La Cei attacca sui centri in Albania: "Prenderemo posizione"
Il presidente della Fondazione Migrantes, mons. Perego, attacca anche Ursula von der Leyen: "E' favorevole all'accordo con Tirana? Non è bene informata"
Sull’apertura dei centri di permanenza e rimpatrio per i migranti in Albania “si stanno elaborando delle posizioni, delle dichiarazioni. Vorremmo vedere meglio”, ha detto il segretario generale della Conferenza episcopale italiana, mons. Giuseppe Baturi, a margine della presentazione del Rapporto Immigrazione Caritas e Migrantes, ieri a Roma
Roma. Sull’apertura dei centri di permanenza e rimpatrio per i migranti in Albania “si stanno elaborando delle posizioni, delle dichiarazioni. Vorremmo vedere meglio”, ha detto il segretario generale della Conferenza episcopale italiana, mons. Giuseppe Baturi, a margine della presentazione del Rapporto Immigrazione Caritas e Migrantes, ieri a Roma. La Cei è prudente, attende di approfondire, ma annuncia già che si farà sentire a tempo debito. E, stando a quanto detto dal presidente di Migrantes, l’arcivescovo di Ferrara Gian Carlo Perego, non saranno parole tenere. “Siamo passati dai muri alle prigioni. Spendere un miliardo, come di fatto sarà, per costruire tre prigioni a cielo aperto e un centro di identificazione allo sbarco per 400 persone – il centro di trattenimento è comunque una prigione perché non si può uscire né avere un cellulare e comunque per un Cpr di 120 posti che sappiamo sono dei lager già condannati dalla Consulta in Italia – significa che siamo passati dai muri alle prigioni quindi siamo davanti a un passaggio ulteriormente grave nella gestione del diritto di asilo”. Non solo, mons. Perego aggiunge che “fa una certa specie questo passaggio, che è avvenuto con una nave che con l’operazione Mare Nostrum era diventata una nave di soccorso, e che adesso diventi una delle navi per respingere le persone che sono in fuga e dove si fa una prima selezione per distinguere uomini da donne e bambini, rischiando di dividere le famiglie per un risultato che ora è di sedici persone su un numero che sarà molto più elevato.
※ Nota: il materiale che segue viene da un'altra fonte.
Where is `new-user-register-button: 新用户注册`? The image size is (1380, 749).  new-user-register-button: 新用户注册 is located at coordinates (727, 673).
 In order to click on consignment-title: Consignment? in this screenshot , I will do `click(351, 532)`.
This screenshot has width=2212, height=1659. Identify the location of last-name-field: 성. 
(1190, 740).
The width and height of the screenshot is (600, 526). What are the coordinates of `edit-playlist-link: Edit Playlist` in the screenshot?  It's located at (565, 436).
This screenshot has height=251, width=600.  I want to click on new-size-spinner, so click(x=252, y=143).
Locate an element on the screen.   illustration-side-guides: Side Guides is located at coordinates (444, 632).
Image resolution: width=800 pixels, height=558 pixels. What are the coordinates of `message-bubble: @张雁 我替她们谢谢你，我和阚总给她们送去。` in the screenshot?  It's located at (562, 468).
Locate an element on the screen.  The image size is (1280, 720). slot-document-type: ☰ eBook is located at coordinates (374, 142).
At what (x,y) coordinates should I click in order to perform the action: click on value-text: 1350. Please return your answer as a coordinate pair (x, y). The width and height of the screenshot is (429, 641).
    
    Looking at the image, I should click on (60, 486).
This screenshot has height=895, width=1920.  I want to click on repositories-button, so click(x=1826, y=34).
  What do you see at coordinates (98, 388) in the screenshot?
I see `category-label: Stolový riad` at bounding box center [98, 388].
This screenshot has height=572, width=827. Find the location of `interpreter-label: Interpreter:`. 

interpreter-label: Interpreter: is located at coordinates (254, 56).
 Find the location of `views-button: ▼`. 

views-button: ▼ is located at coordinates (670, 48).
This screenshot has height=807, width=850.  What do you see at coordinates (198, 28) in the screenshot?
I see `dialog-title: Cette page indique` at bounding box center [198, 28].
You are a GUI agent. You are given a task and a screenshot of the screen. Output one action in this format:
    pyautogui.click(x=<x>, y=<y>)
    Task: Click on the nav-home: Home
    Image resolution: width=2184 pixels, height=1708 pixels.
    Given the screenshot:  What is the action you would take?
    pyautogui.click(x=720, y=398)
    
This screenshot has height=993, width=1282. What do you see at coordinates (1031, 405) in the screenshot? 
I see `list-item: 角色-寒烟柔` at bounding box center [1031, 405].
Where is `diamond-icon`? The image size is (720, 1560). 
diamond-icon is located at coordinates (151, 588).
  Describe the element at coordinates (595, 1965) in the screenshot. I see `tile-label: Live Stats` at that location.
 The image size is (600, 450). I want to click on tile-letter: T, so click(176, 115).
Se i numeri saranno questi per ogni tipo di salvataggio, e non potranno essere più di due in una settimana perché ci vogliono tre giorni dal luogo del salvataggio fino all’Albania, i numeri saranno molto residuali. Forse il dieci per cento se si arriva a cinquemila in un anno di quei cinquantaduemila che finora sono sbarcati a Lampedusa e nei porti italiani”.
Ma l’arcivescovo Perego non si limita a criticare il governo italiano, ma anche la presidente della Commissione europea, che ha espresso un primo parere positivo sulla collaborazione fra Roma e Tirana: “A mio modo di vedere – ha detto all’agenzia Adnkonos – la von der Leyen non è esattamente informata dei fatti e di cosa si è costruito in Albania e di questa procedura che sta avvenendo. Forse quando sarà, con precisione, informata dei fatti, magari dagli organismi europei deputati anche al controllo, forse rivedrà questo suo giudizio. Almeno lo spero perché pensare che questa sia la soluzione quando un governo, quello inglese, è caduto sulla stessa soluzione, è una cosa che segnala una deriva europea del popolarismo europeo”.
Non è la prima volta che mons. Perego, in qualità di presidente della Fondazione Migrantes, contesta l’accordo stipulato dal governo Meloni. Un anno fa lo definì “spreco di denaro pubblico”, suscitando l’irritazione di Palazzo Chigi. Il cardinale Matteo Zuppi aggiungeva che “di per sé è un’ammissione di non essere in grado. Non si capisce perché non venga sistemata meglio l’accoglienza qui”.
Era il primo episodio di una serie di “incomprensioni” che avrebbero segnato i mesi successivi, con tre conferenze episcopali regionali che contestavano duramente l’autonomia differenziata e le risposte date da Zuppi sul premierato. Frasi che, ha detto al Foglio nell’intervista pubblicata sabato scorso, ripeterebbe anche oggi. Sull’autonomia differenziata, le dichiarazioni pubbliche e forti del vicepresidente Savino erano state derubricate a pareri personali perché – aveva chiarito Zuppi – quel che conta alla fine è il comunicato del Consiglio permanente. Stavolta è però diverso, visto che mons. Perego è anche presidente della Commissione episcopale per le migrazioni, quindi titolatissimo a parlare dell’accordo stretto con l’Albania. In attesa della posizione ufficiale della Cei annunciata dal segretario generale Baturi, non si vede all’orizzonte un rasserenamento nei rapporti con la maggioranza in tempi relativamente brevi.